Arrivée à New York

D’Annapolis à New York, 11 au 14 mai 2016

New York, ça se mérite. Et rien de tel qu’une ou deux nuits en mer pour goûter encore mieux le charme d’une arrivée mythique. Après une courte nuit à l’extrême nord de la Chesapeake Bay le 11 au soir, nous partons le 12 au matin pour 48 heures de navigation en direction de la grosse pomme. Passage du canal de Chesapeake vers le Delaware, descente du Delaware à la nuit tombante en slalomant entre les cargos, puis remontée de la côte du New Jersey pendant trente-six heures. Question vent, ce n’est pas la tempête, mais pour la température, c’est l’hiver ! Une douzaine de degrés à tout casser, avec un petit crachin bien de chez nous la moitié de temps. Ah ça oui, New York, ça se mérite. Le vaillant barreur, congelé dans son cockpit, se remonte le moral en fredonnant un air bien connu :

Start spreading the news, I’m leaving today
I want to be a part of it, New York, New York
Those vagabond shoes, are longing to stray
Right through the very heart of it, New York, New York
I wanna wake up in a city that doesn’t sleep…

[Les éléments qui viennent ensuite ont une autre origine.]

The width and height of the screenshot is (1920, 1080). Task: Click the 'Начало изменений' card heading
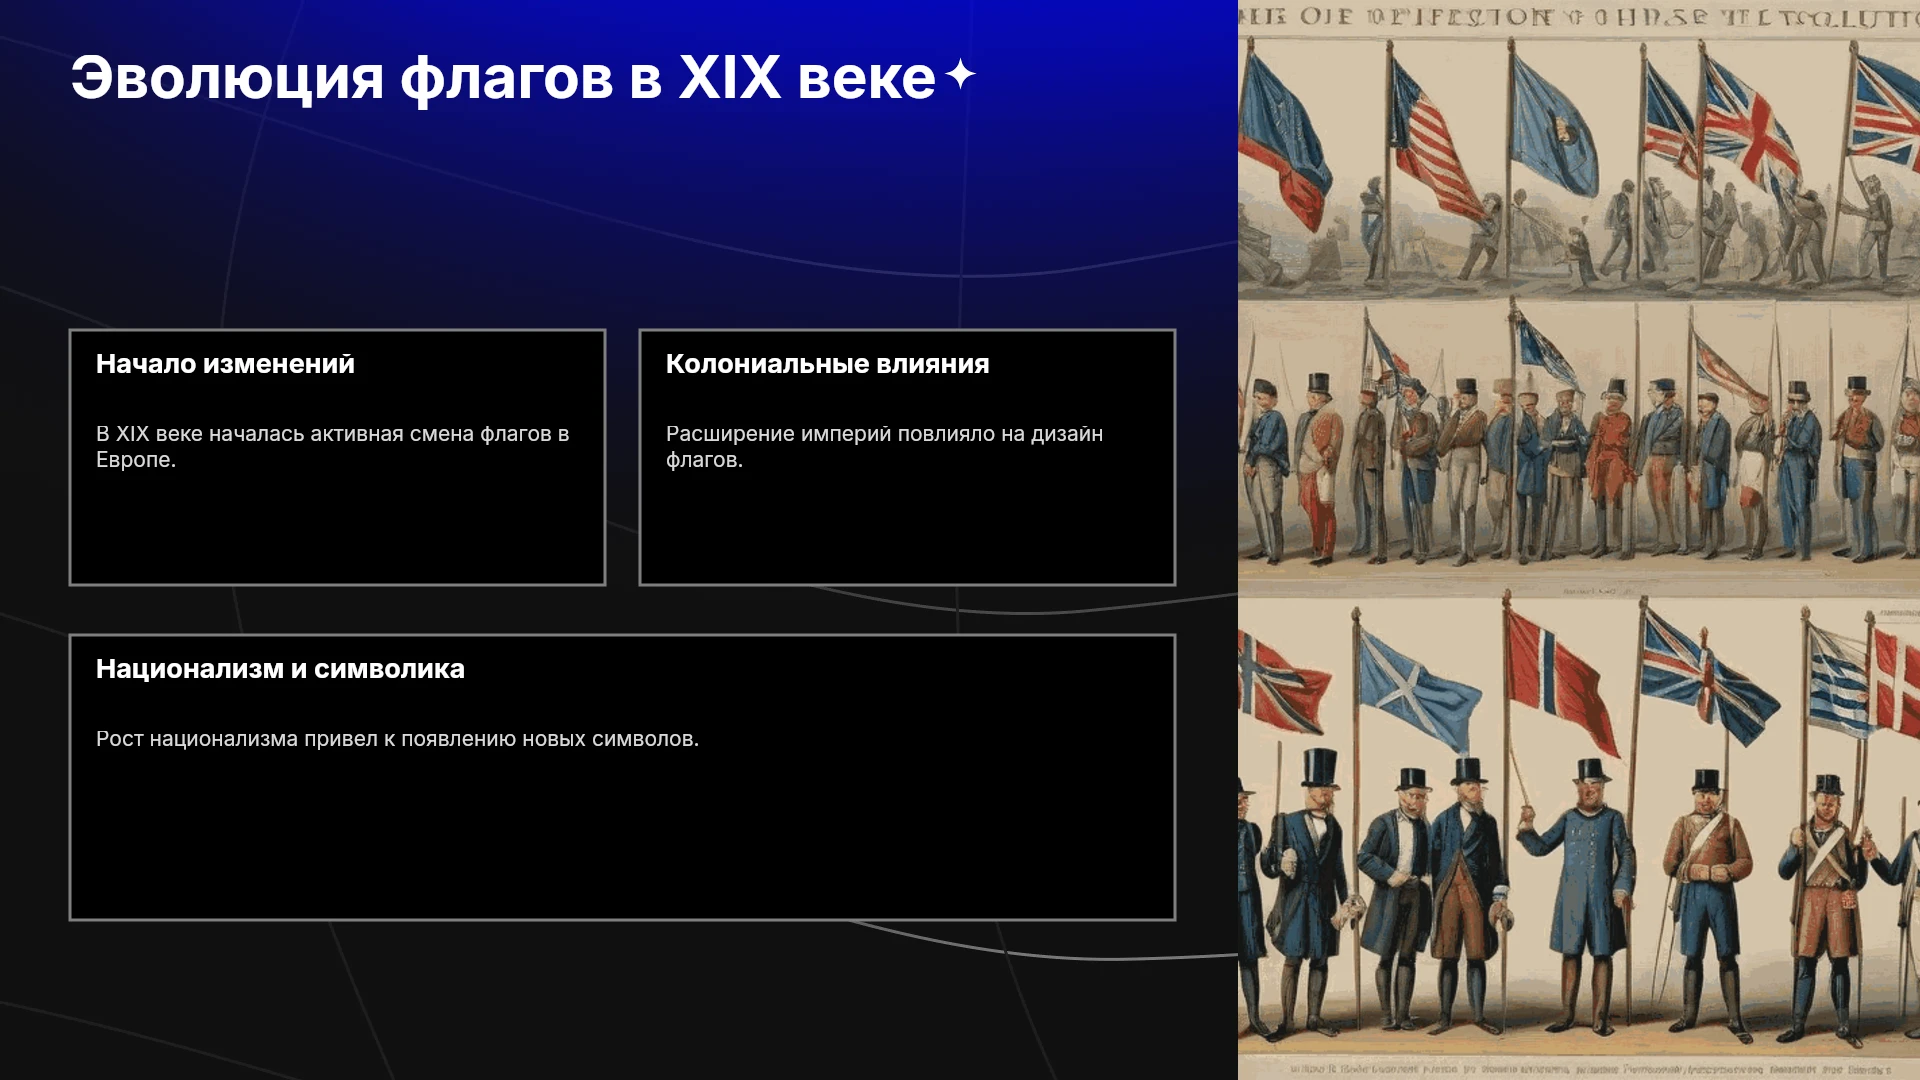coord(225,364)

Et puis vers cinq heures du matin, au bout de la deuxième nuit, “ça” commence à se préciser. On voit un halo de lumière depuis longtemps déjà, et ça fait des heures qu’on distingue nettement à la jumelle un grand pont, et quelques gratte-ciels plus grands que les autres. Mais au lever du jour, cette fois plus de doute, c’est bien la baie de New York qui s’ouvre à nous par l’intermédiaire du pont Verrazano. Le temps de traverser le chenal entre 3 énormes cargos, et on file réveiller les enfants : que le spectacle commence !

La ville qui ne dort jamais semble faire une exception pour nous. Tout est incroyablement calme, presque silencieux. Nous avançons côte à côte avec Krysfil, sous voile et moteur. La baie est à nous tout seuls, et Manhattan nous dévoile les charmes de sa face sud dans la brume matinale.

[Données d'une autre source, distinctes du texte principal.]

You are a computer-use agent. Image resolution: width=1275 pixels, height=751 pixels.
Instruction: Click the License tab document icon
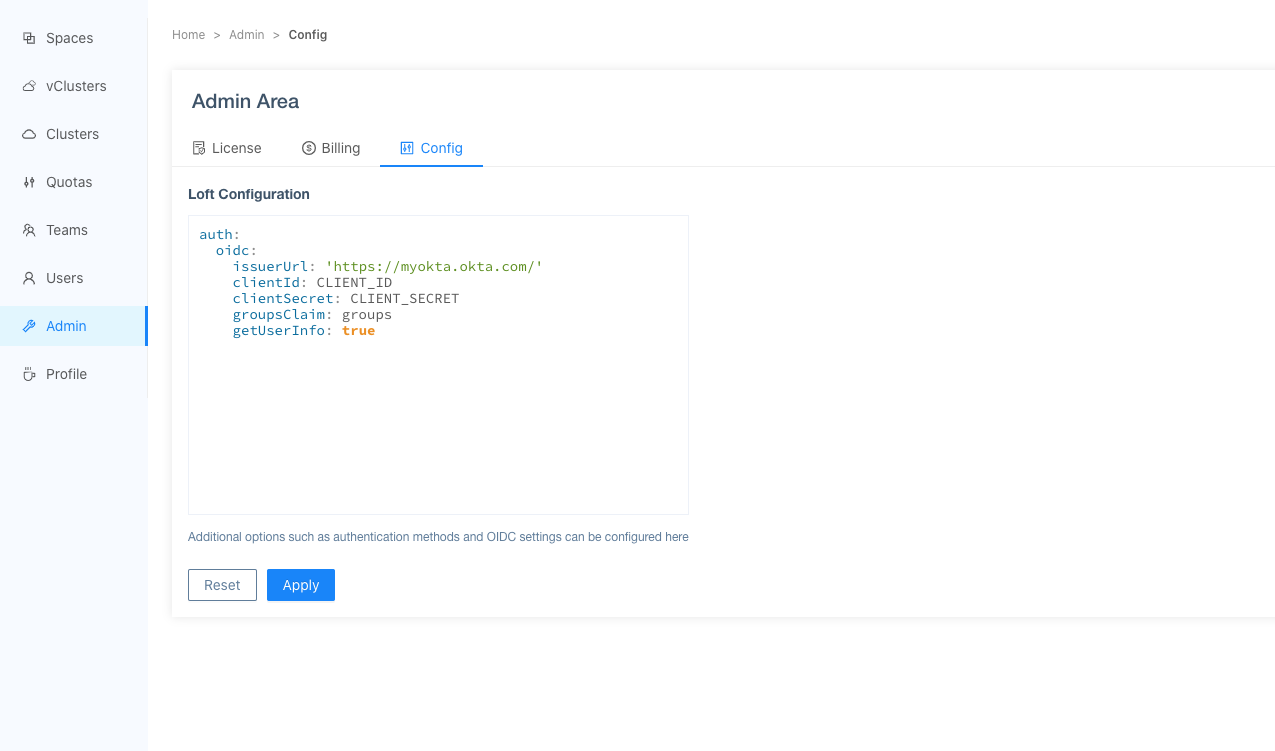coord(199,147)
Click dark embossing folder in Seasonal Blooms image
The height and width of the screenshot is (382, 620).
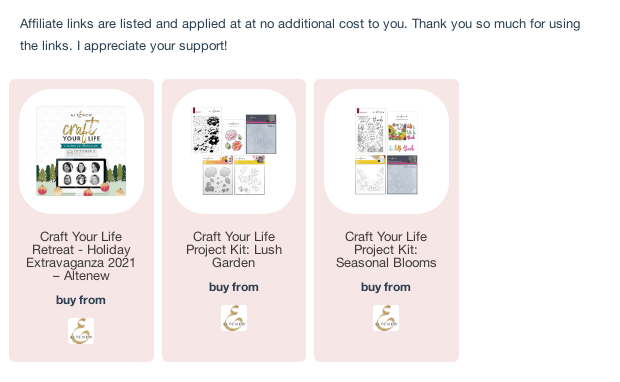(x=402, y=175)
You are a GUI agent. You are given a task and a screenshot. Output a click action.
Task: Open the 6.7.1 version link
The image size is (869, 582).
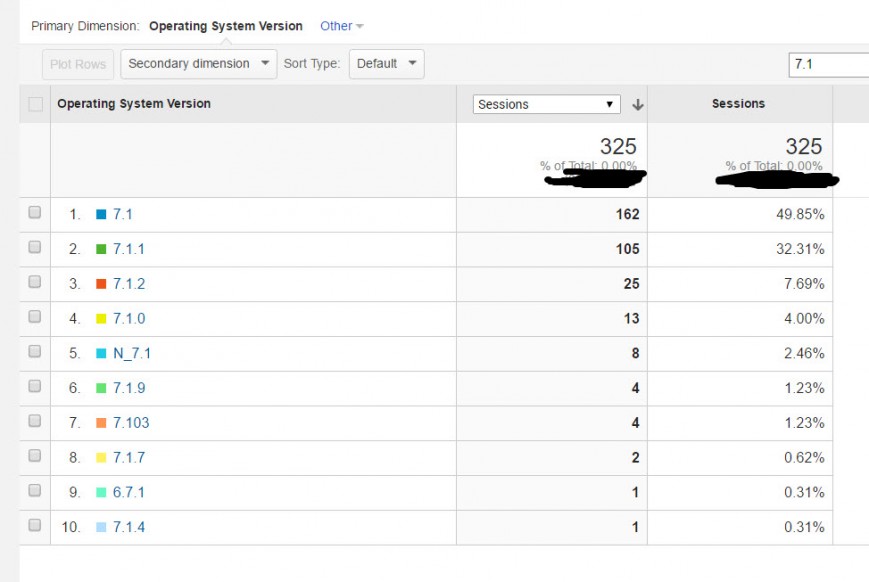(x=128, y=492)
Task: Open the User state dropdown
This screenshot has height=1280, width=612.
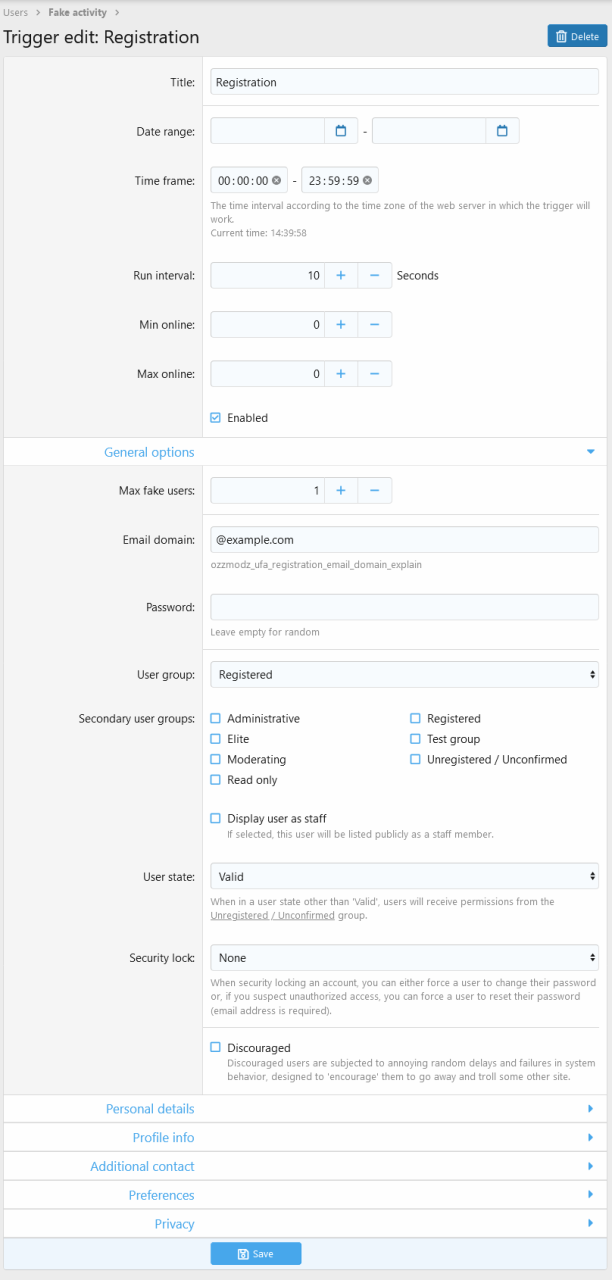Action: [404, 877]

C’est tout bonnement incroyable d’être là, depuis le temps qu’on en rêve. On se pince pour y croire. C’est bien nous qui faisons ça, juste nous 6, avec notre bateau à voiles, notre maison, partis de France il y a 9 mois, et nous voilà en train de raser la statue de la liberté, de longer Ellis Island : c’est fou !

A bord, c’est la joie et l’excitation pour tout le monde. On prend des photos, on rigole, on se tourne autour avec Krysfil pour se photographier mutuellement. Faisant confiance au pilote automatique, je descends quelques instants mettre de la musique, et soudain, c’est le drame. Parmi les dizaines d’albums numérisés sur notre disque dur, impossible de trouver le concert à Central Park de Simon & Garfunkel ! Tant pis, je chanterai dans ma tête, ça le fera quand même.

On remonte l’Hudson qui est calme comme un lac. Les tours défilent sur tribord : le nouveau world trade center, l’empire state building, et encore mille autres tours connues ou pas : il semble que la ville ait été reprise d’une frénésie de construction ces dernières années, et des buildings plus audacieux les uns que les autres sortent de terre à tous les coins de rues. On ira voir tout ça cette semaine, en se mêlant à la foule grouillante, comme les milliers de touristes qui débarqueront aujourd’hui de leur avion pour visiter la ville. Mais pour l’instant, savourons encore, savourons à fond, ce moment inoubliable de notre vie de marins et de parents: nous avons acheté un bateau, nous y avons installé nos enfants, nous avons traversé l’océan et nous sommes entrés à la voile dans New York au petit matin. We did it.